The 2015 Woking Borough Council election took place on 7 May 2015 to elect one third of members to Woking Borough Council in England coinciding with other local elections held simultaneously with a General Election which resulted in increased turnout compared to the election four years before.  Elections in each ward are held in three years out of four.

Results
The Conservatives were starting from a high ‘baseline’, having performed very well in the previous equivalent local election in Woking in 2011 (which coincided with the AV Referendum). The Conservatives secured 49% of the vote, gaining two seats from the Liberal Democrats and losing one to Labour.
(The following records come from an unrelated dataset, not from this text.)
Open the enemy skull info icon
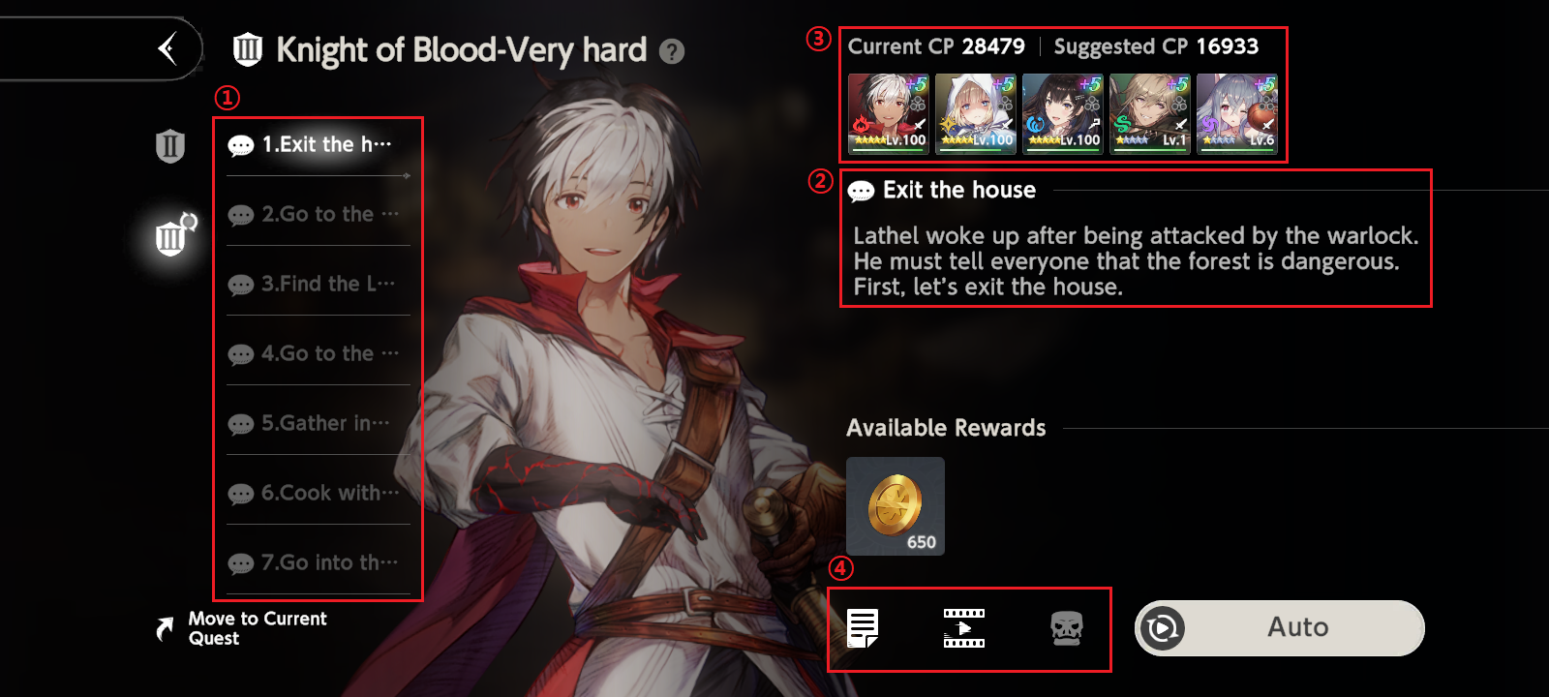The height and width of the screenshot is (697, 1549). [x=1066, y=628]
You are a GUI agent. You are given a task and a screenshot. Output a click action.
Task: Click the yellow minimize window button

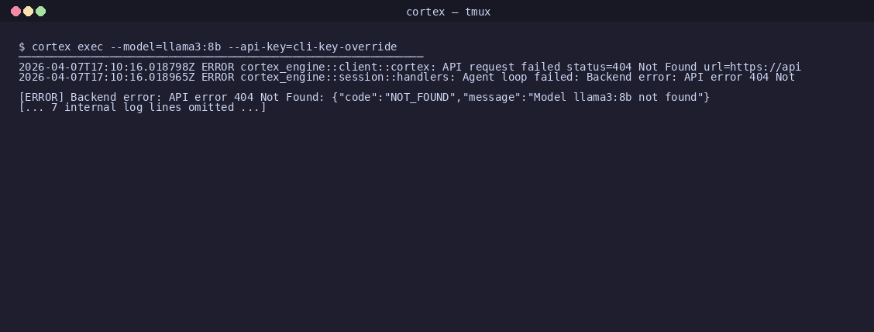[x=28, y=11]
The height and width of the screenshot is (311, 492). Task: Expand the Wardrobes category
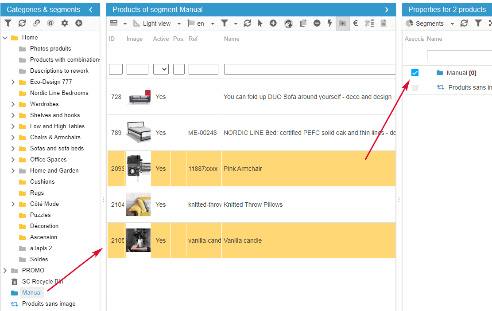[x=13, y=104]
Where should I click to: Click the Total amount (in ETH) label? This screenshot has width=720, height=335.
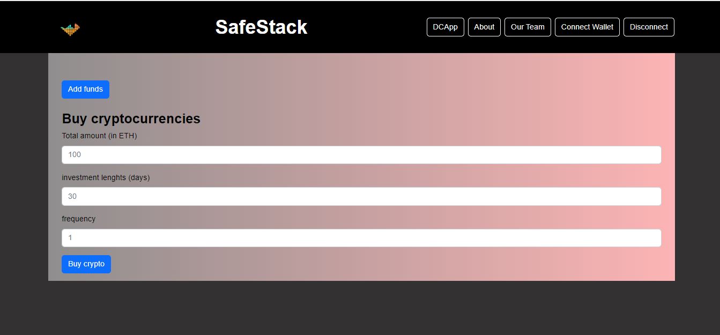[99, 136]
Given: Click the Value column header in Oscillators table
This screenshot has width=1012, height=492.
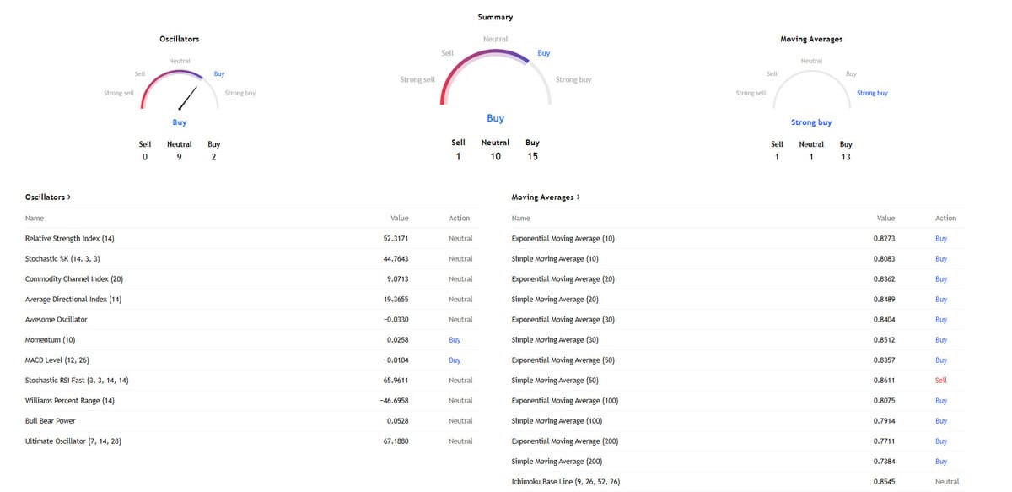Looking at the screenshot, I should (399, 219).
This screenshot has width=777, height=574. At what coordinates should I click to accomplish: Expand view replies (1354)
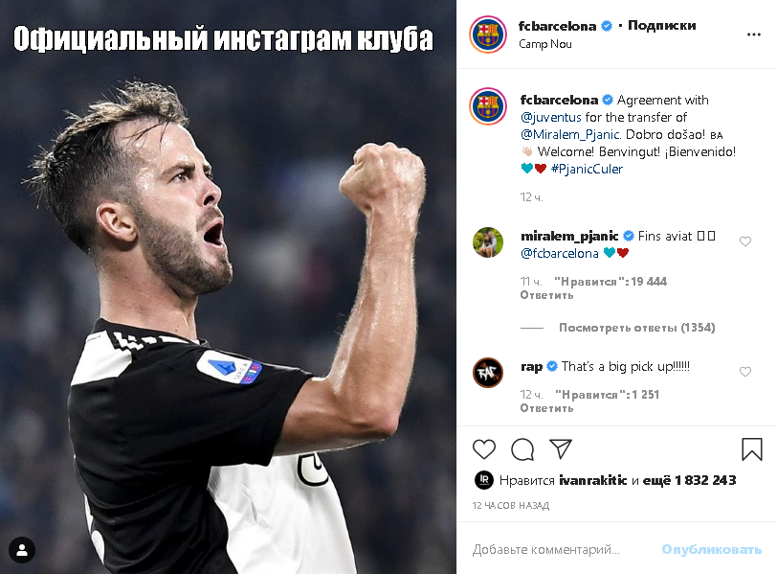pyautogui.click(x=636, y=328)
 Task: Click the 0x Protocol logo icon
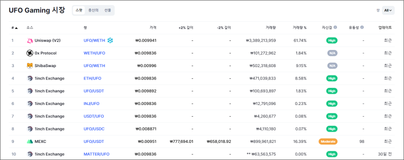click(x=30, y=53)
Of the 12 wards up for election, the Conservatives won 10 and the LibDems and Labour won 1 each. This was the best Conservative local Borough election result in Woking, and the worst result for the LibDems, for many years, although the Conservative 49% share of the vote failed to match the 56% share of the vote achieved on the same day by their Parliamentary candidate Jonathan Lord as he secured re-election as Woking’s MP with a landslide majority of 20,810 votes (over the second-placed Labour Party candidate).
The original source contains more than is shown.